DATA PROVIDED -
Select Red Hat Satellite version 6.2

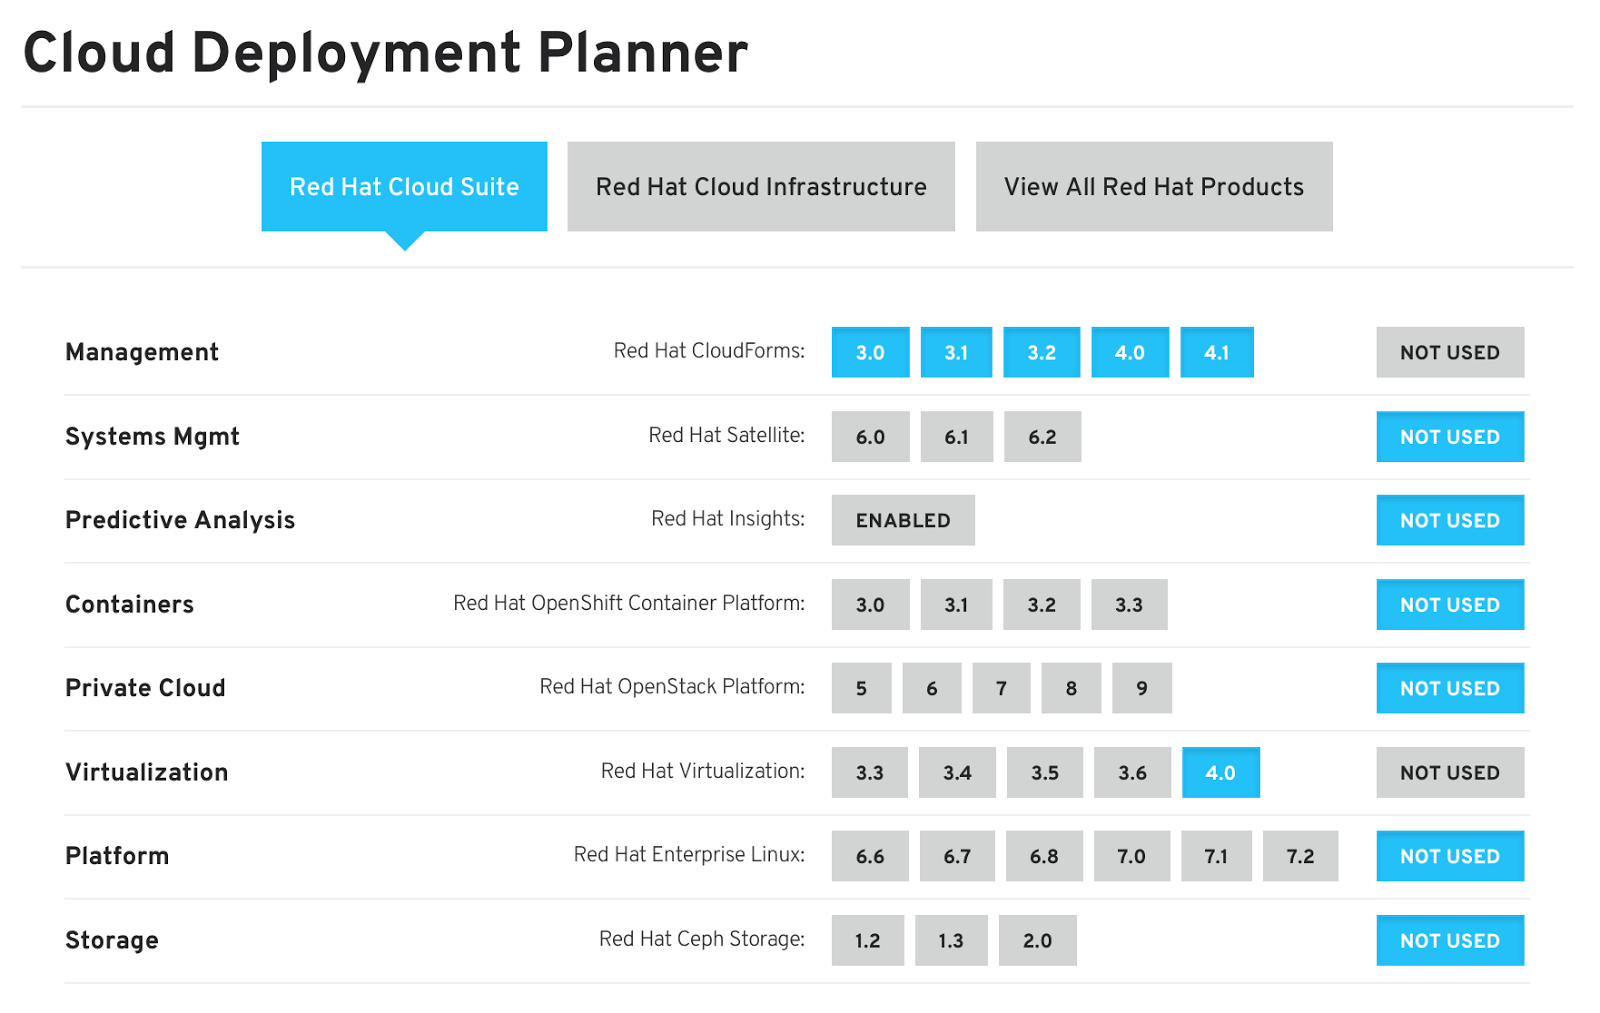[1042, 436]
--
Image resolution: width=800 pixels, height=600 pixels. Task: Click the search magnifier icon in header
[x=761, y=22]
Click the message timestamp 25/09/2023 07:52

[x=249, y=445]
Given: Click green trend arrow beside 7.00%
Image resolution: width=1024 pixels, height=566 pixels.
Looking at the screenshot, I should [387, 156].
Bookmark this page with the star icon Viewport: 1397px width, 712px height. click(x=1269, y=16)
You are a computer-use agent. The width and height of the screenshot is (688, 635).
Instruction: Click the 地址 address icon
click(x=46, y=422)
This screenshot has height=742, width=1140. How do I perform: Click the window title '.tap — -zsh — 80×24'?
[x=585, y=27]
==
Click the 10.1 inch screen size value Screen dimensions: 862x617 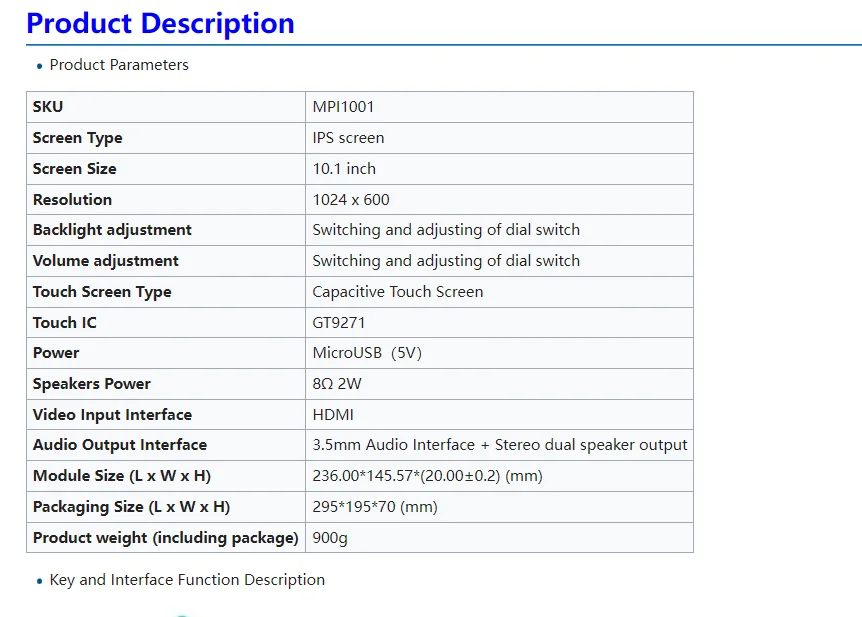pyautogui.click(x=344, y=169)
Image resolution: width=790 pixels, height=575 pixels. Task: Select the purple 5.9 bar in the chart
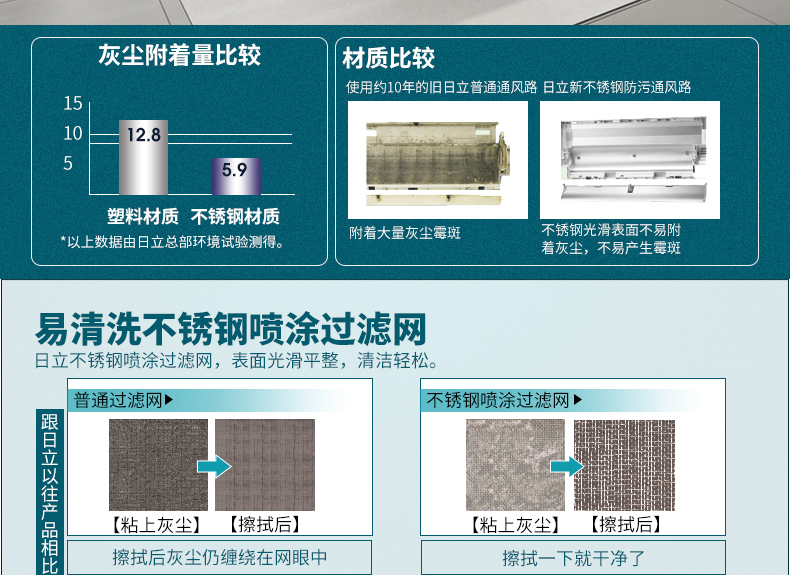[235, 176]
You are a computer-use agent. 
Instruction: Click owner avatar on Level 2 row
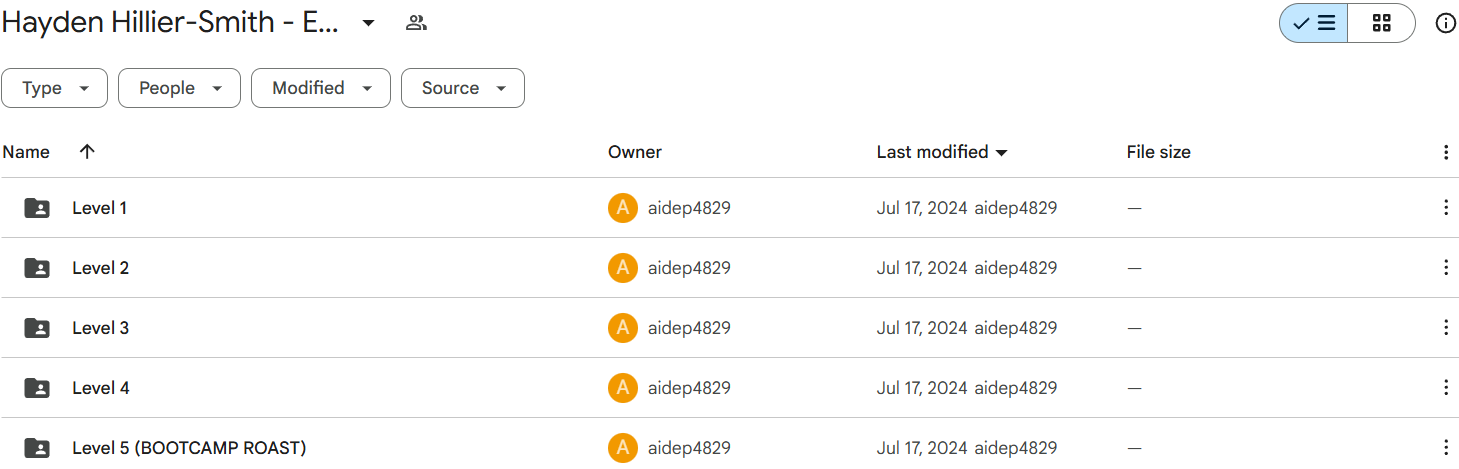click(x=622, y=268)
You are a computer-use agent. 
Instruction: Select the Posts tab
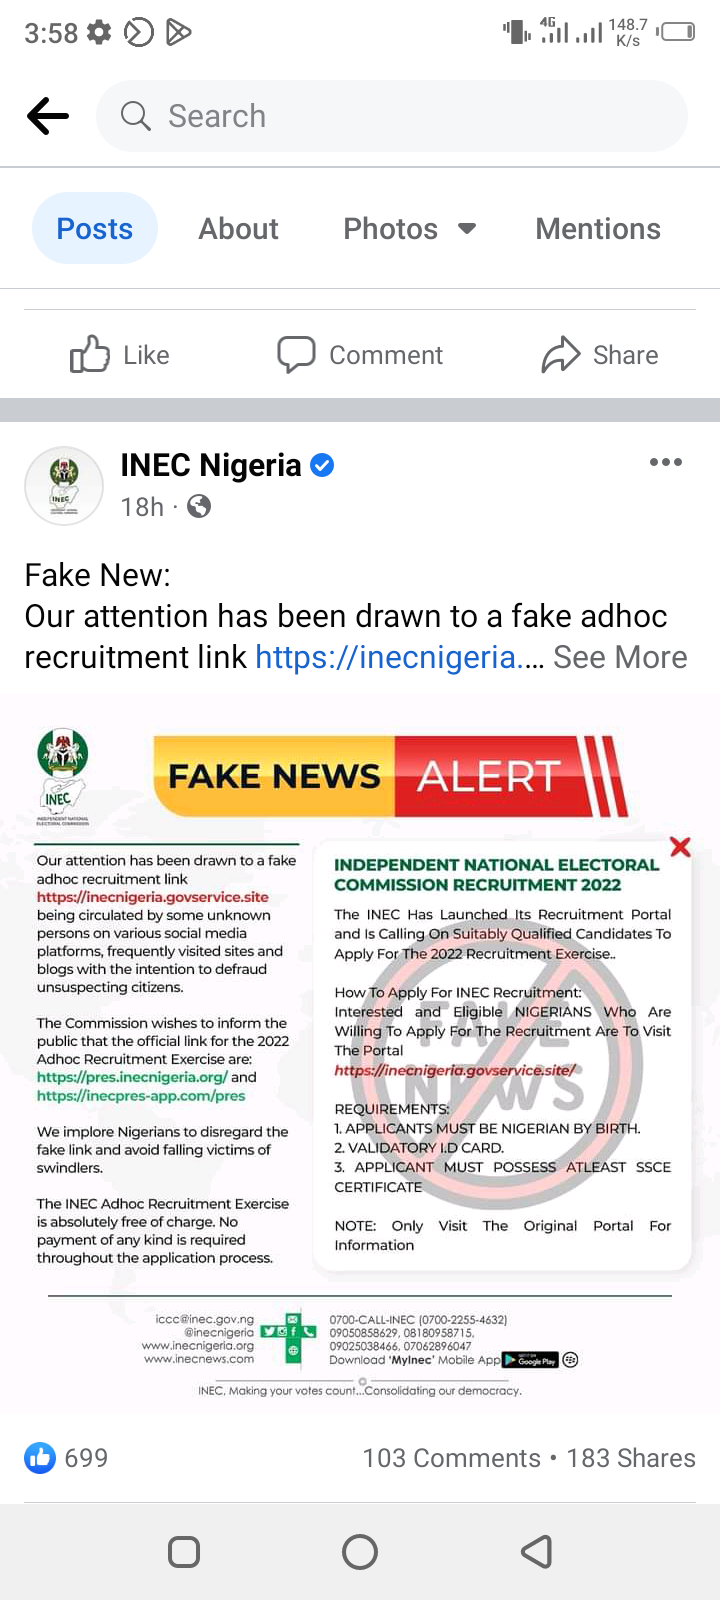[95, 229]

WHAT NEEDS TO BE DONE - Where the listing above reaches the line that contains "Image resolution: width=800", start retyping, and finish with the line that contains "You are a computer-use agent. The"; reproduce those lines exactly and no others.

RESULT OF THIS TASK -
Image resolution: width=800 pixels, height=600 pixels. Task: Click the search magnifier icon in header
[x=761, y=22]
Click the message timestamp 25/09/2023 07:52

[x=249, y=445]
Given: Click green trend arrow beside 7.00%
Image resolution: width=1024 pixels, height=566 pixels.
Looking at the screenshot, I should [387, 156].
Bookmark this page with the star icon Viewport: 1397px width, 712px height. click(x=1269, y=16)
You are a computer-use agent. The width and height of the screenshot is (688, 635).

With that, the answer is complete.